_Exercise directions_: Copy out the lines starting at the one containing "Click the Pagination" and ending with the one containing "The width and", keeping every character the same.

_Information supplied_:
-------------------------

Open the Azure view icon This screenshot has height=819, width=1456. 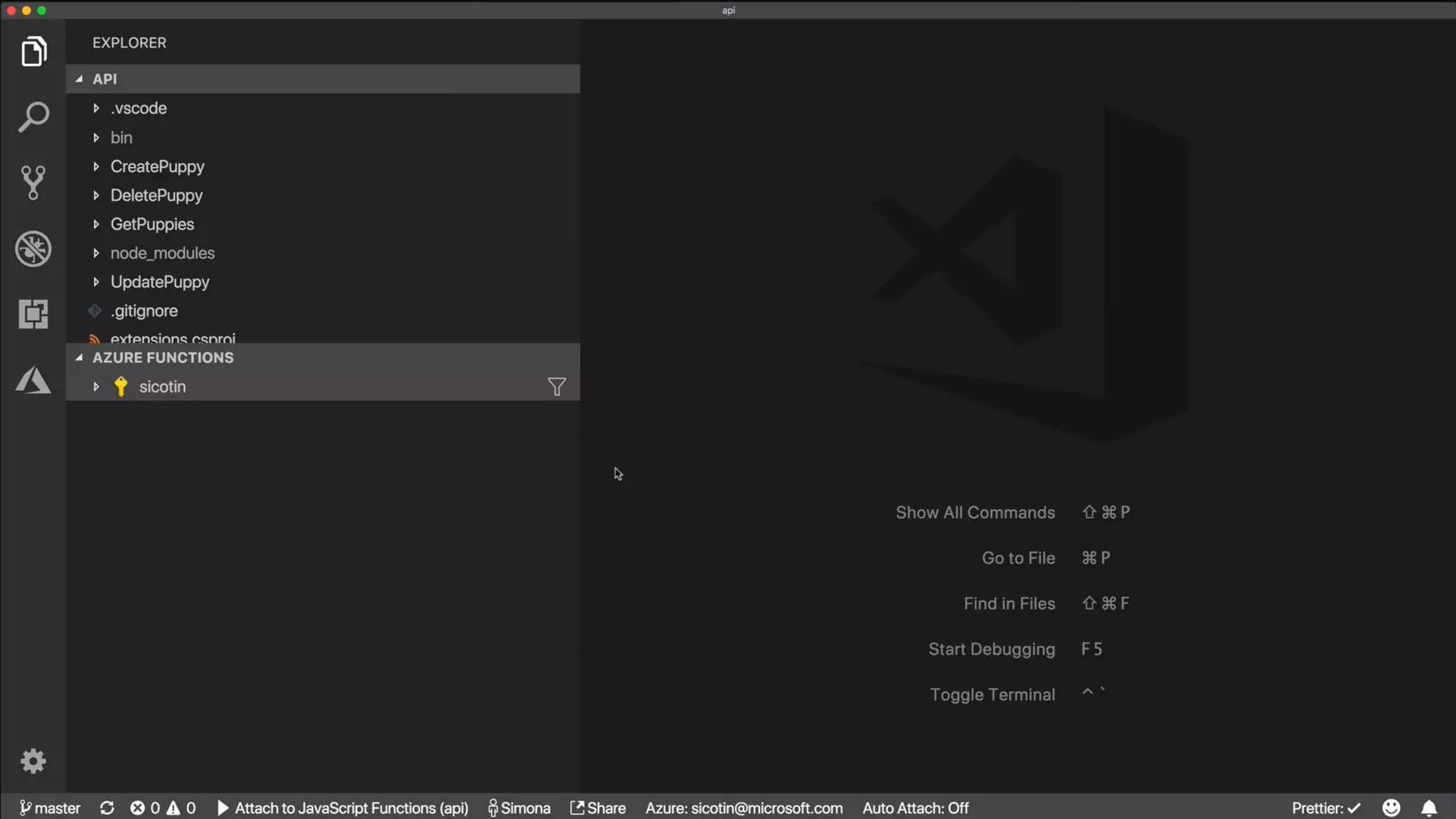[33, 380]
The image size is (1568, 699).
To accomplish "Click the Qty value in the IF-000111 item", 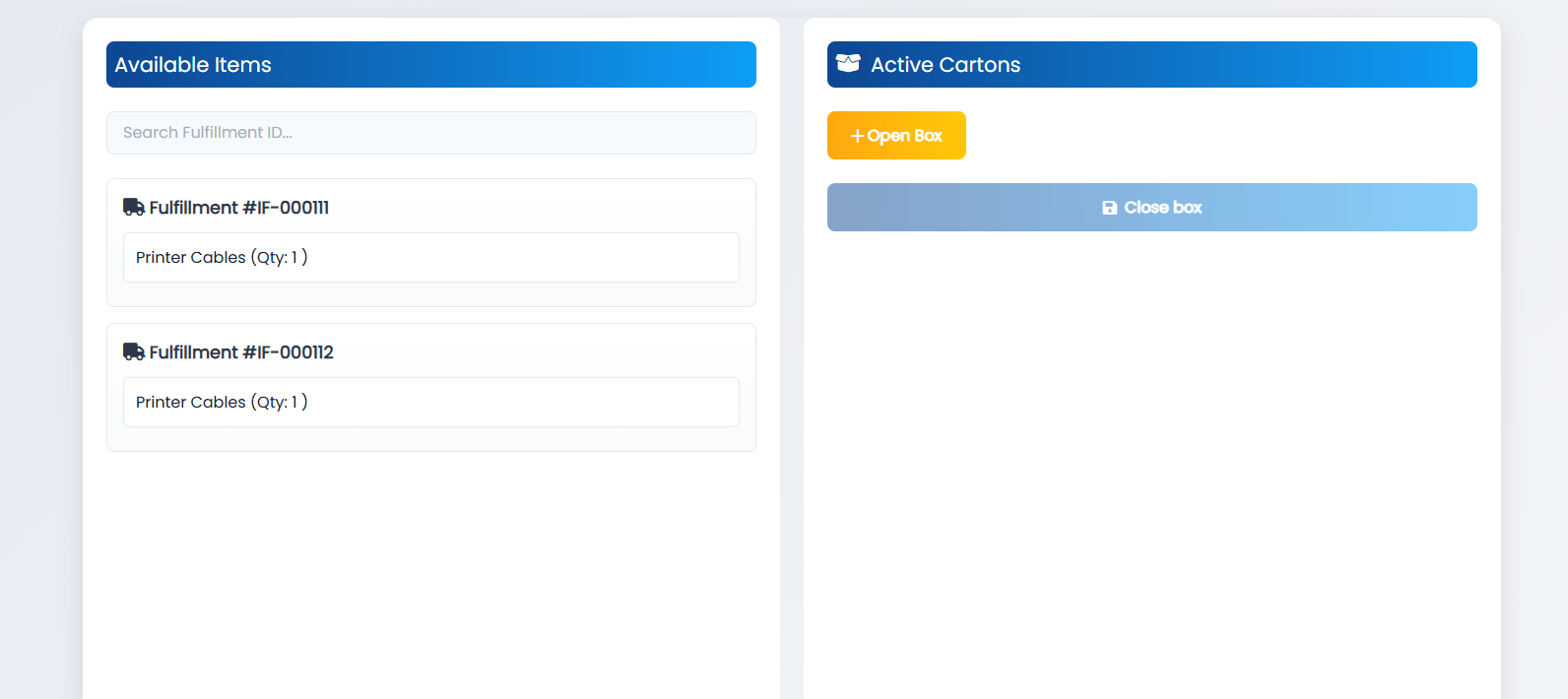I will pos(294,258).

-------------------------

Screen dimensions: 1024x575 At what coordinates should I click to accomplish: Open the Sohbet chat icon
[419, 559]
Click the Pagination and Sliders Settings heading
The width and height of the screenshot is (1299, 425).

-------------------------

_Answer_:
Click the Pagination and Sliders Settings heading
The width and height of the screenshot is (1299, 425).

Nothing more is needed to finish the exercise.